For Darkness Shows the Stars by Diana Peterfreund

Waitomo Glow Worm Cave, New Zealand (c)

I’m sure I’ve mentioned this before, but I love living in the future. I love that my smartphone may be used as a compass, as a camera, as an e-book reader, and as a gaming machine. I love that there are such things as e-readers so I don’t have to carry five books in my purse all the time. I love that I can access any tv show or movie that I want through my PS3 or through my laptop through internet streaming services. And that’s just the tip of the iceberg; there are so many aspects of 21st Century life that seem to commonplace to us now, but would’ve been so amazing even to younger versions of us twenty or thirty years ago.

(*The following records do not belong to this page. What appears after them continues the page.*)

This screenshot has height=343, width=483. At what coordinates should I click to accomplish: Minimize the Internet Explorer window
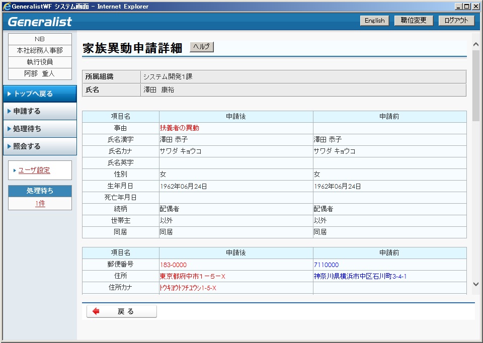coord(458,7)
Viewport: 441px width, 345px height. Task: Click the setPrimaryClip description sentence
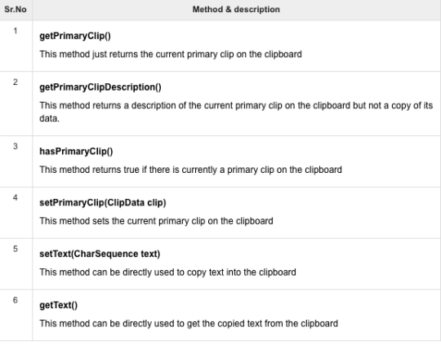coord(156,221)
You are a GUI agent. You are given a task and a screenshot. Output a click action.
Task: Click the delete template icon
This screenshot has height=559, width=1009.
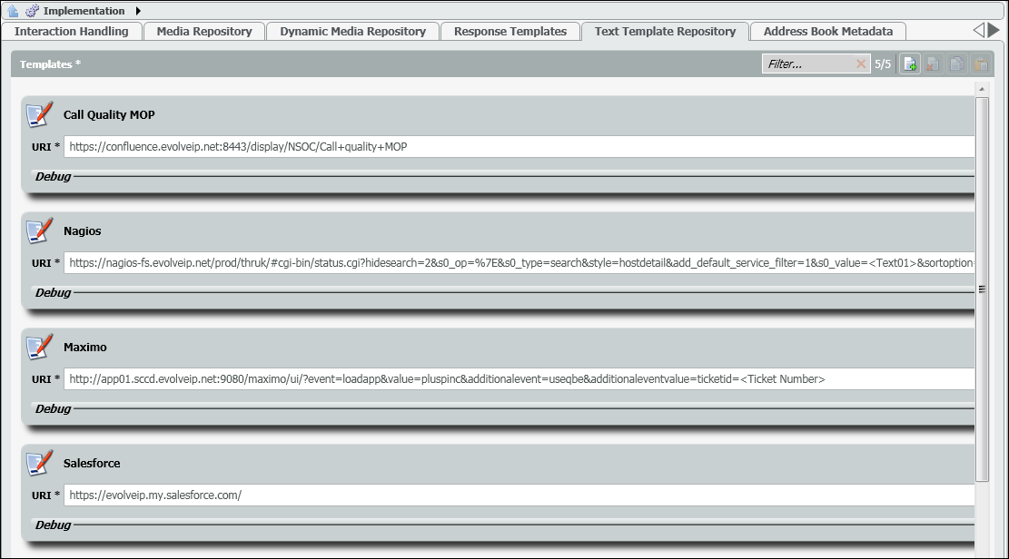coord(933,64)
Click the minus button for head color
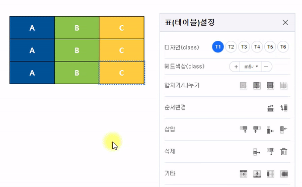Screen dimensions: 302x187 (x=267, y=67)
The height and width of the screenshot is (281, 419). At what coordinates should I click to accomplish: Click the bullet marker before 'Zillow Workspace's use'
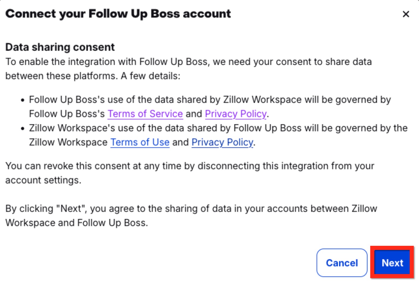point(23,128)
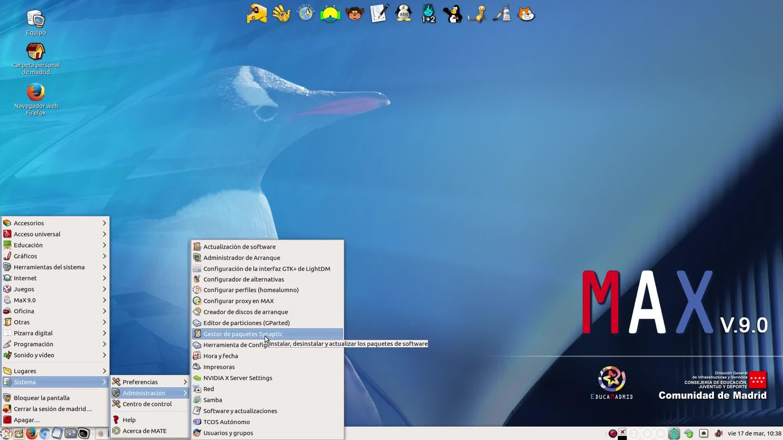
Task: Open the Tux Math 1+2 dock icon
Action: pos(428,14)
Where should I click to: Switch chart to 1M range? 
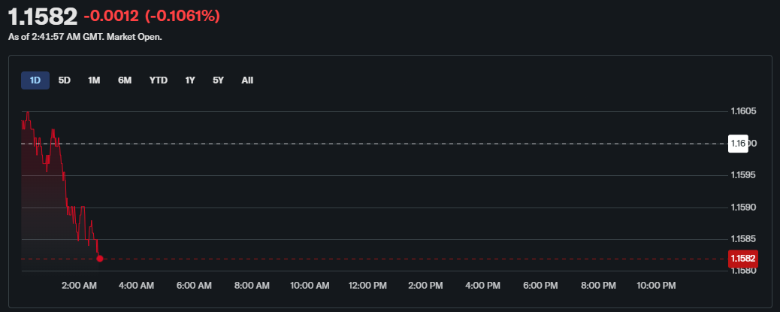pos(94,80)
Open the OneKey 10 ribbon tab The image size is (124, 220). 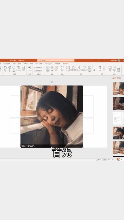[x=48, y=64]
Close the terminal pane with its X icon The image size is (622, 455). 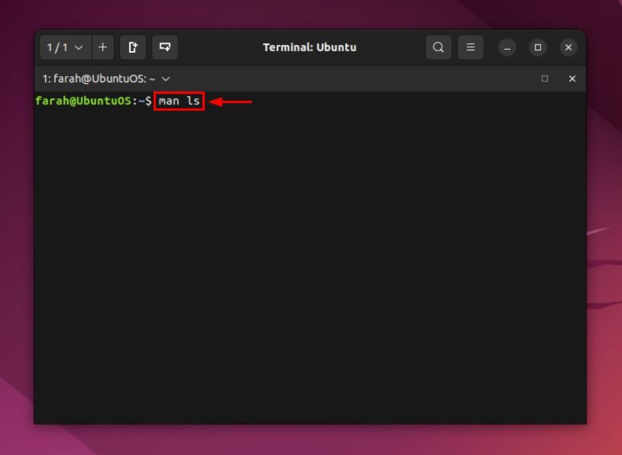pos(572,78)
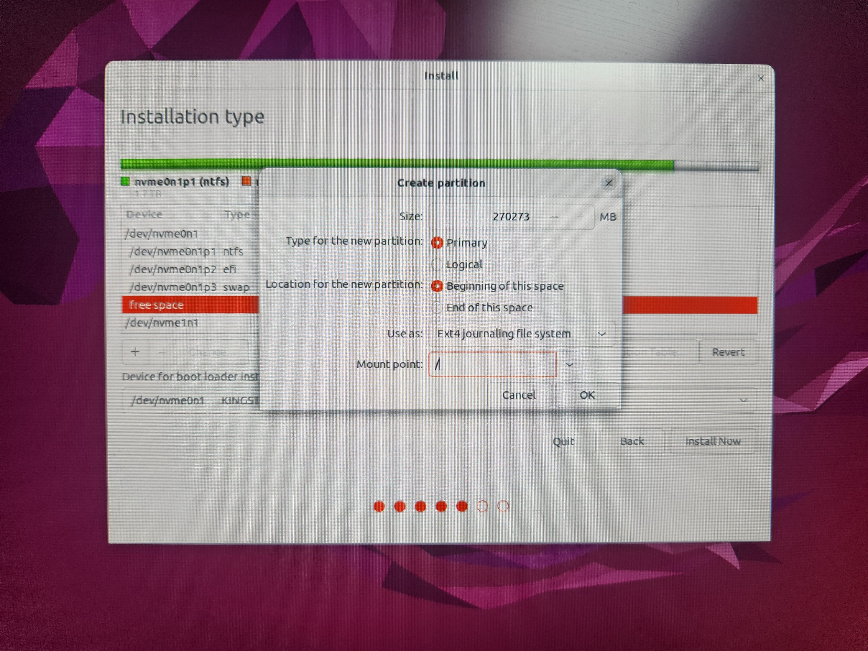
Task: Click the green nvme0n1p1 ntfs legend square
Action: pyautogui.click(x=125, y=181)
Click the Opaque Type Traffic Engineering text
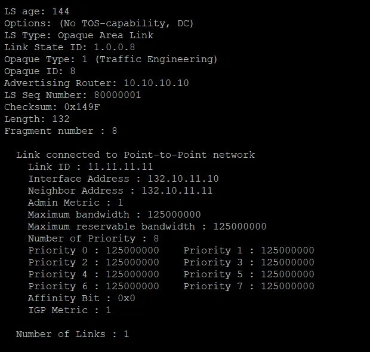 point(156,59)
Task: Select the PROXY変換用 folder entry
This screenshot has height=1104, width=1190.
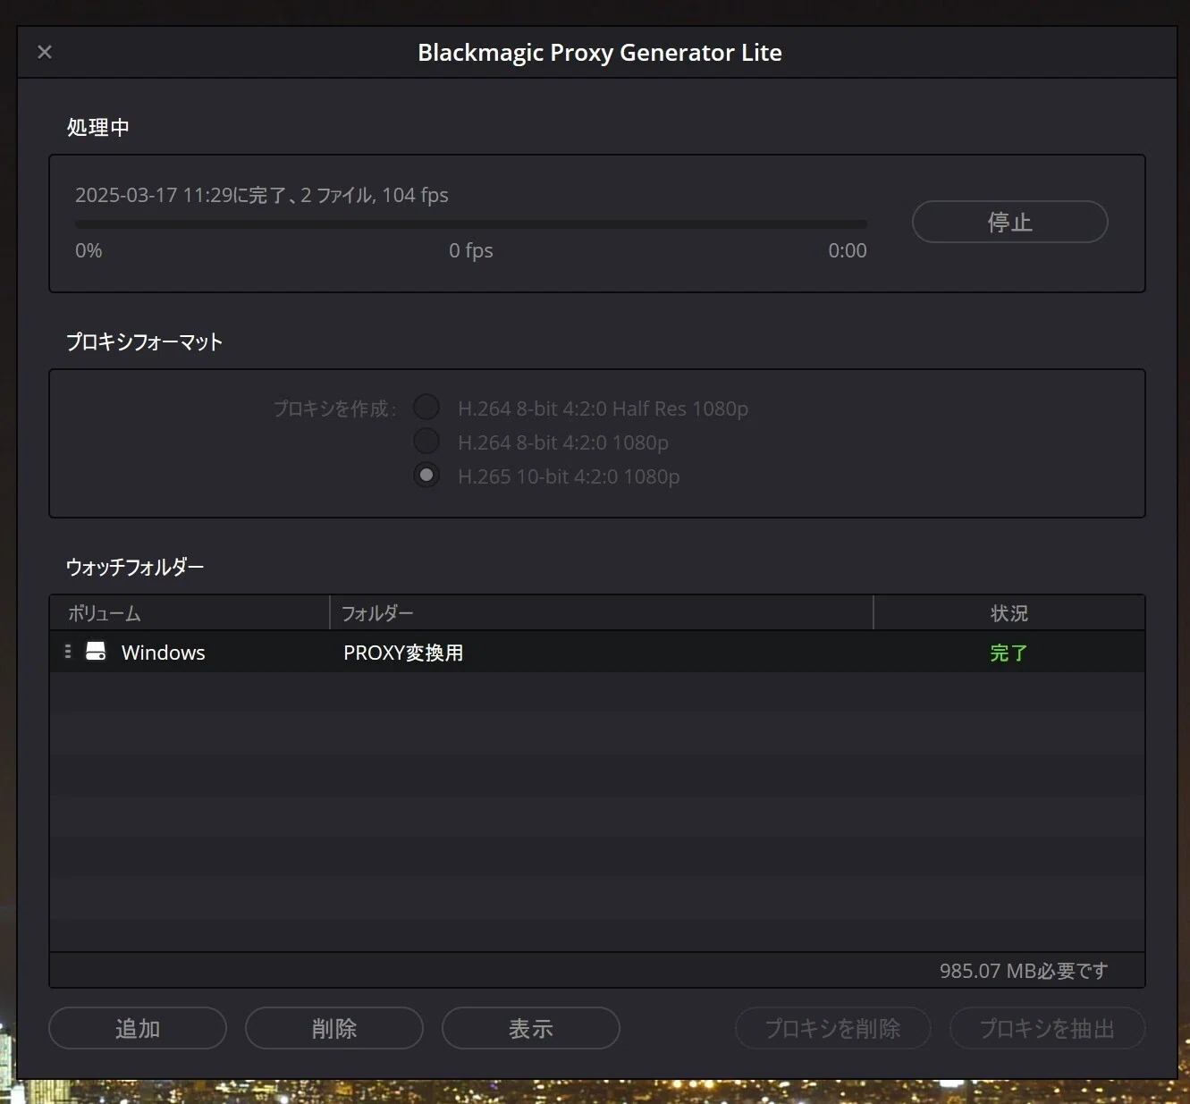Action: (x=403, y=653)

Technology has made our lives easy, amazing, and comfortable.

Some technological improvements seem like witch’s curses though, like “Sure, Miss Mermaid, I’ll give you legs, but you won’t have a voice” type of deals. Genetic modification of agriculture results in pest-resistant and higher-yield crops, but these super-crops harm the local ecosystems and encourage the development of super-weeds and super-pests. Medication has been developed as therapy for detrimental diseases and conditions, but the side effects are just as bad as the sickness themselves. And, closer to home, the internet and www were conceived as the great social equalizer, enabling people to share their ideas and to communicate on a global scale — and people just use it to post cat pictures (hey!) and to bully and send hurtful and hateful messages anonymously. This novel asks the question, “what happens when the use of technology goes too far?” or “would we all be better off if technology wasn’t available in the first place?”

This was where the evil began. What was the harm, the Lost used to say, in creating a wheat strain with a shorter growing time, one that would produce more grain per stalk? What was the harm in devising a plant with such a complete array of nutrients that it would render growing anything else for food pointless? What about a plant that could subtly poison the ground so as to make it only capable of providing sustenance for that kind of plant? What about extrapolating all of that beyond the world of plants–to animals? To people?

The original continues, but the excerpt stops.